The other deadline is that Canada’s Digital Services Tax comes into effect at the new year. The DST is the $900 million corporate tax on Big Tech multinationals that are strategically evading nation-by-nation tax liabilities.
MediaPolicy.ca has been following this file off and on: the US has broken its agreement to adopt the comprehensive OECD agreement on minimum corporate taxes owing to implacable opposition from House Republicans. Most countries have agreed to suspend their plans for the national Digital Services taxes pending replacement by an OECD deal. Canada has not (and Britain and France refuse to repeal their own).
The US Ambassador to Canada David Cohen has been dutifully shaking his fist at Canada, promising trade retaliation and a “big fight” in spite of the US failing to ratify the original OECD agreement. Recently, he more temperately conceded that Canada’s tax was “not crazy.”
Finance Minister Chrystia Freeland is being temperate as well, quoted by Reuters as saying she is “cautiously optimistic” that a deal can be reached.
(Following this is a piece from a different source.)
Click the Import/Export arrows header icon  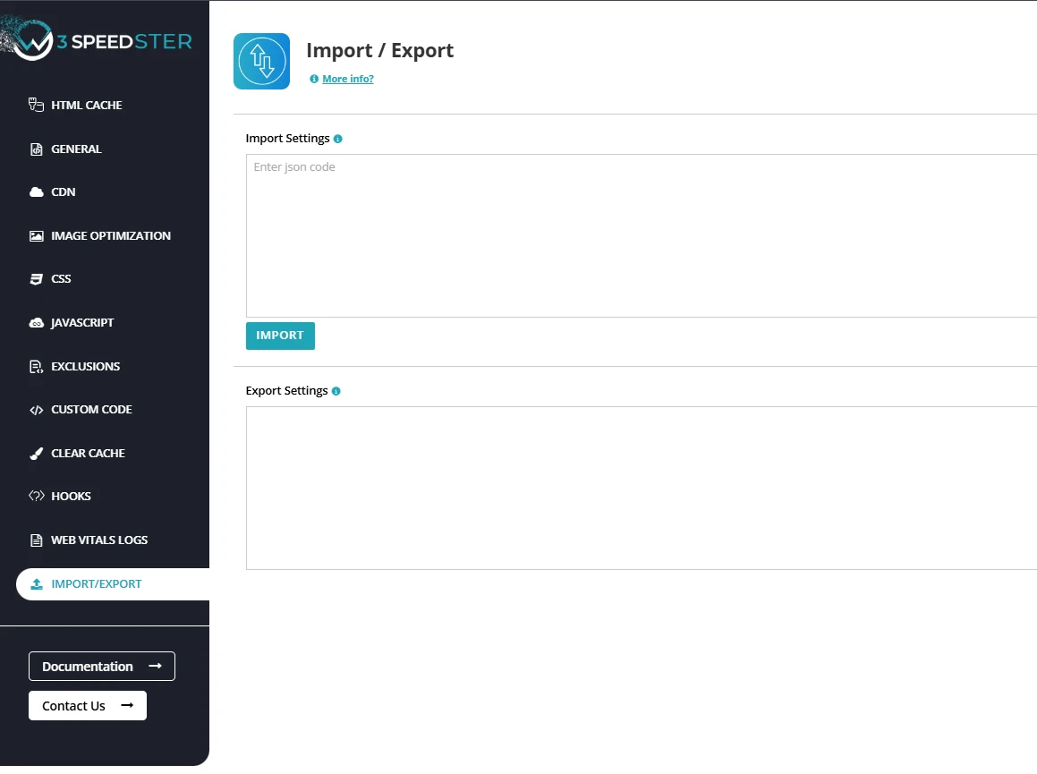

According to news reports there have been attempts to re-negotiate the OECD deal —-presumably to give US President Biden another chance to win Republican support—- described by The Logic as “grinding along slowly.” In any event, it’s difficult to image House Republicans agreeing to accommodate Biden on anything over the next twelve months running up to the November 2024 elections, so hold on to your hat.
The Digital Services Tax has been endorsed by the Conservative Party and was a central plank in its cultural platform in the 2021 federal election, “to make web giants pay their fair share.”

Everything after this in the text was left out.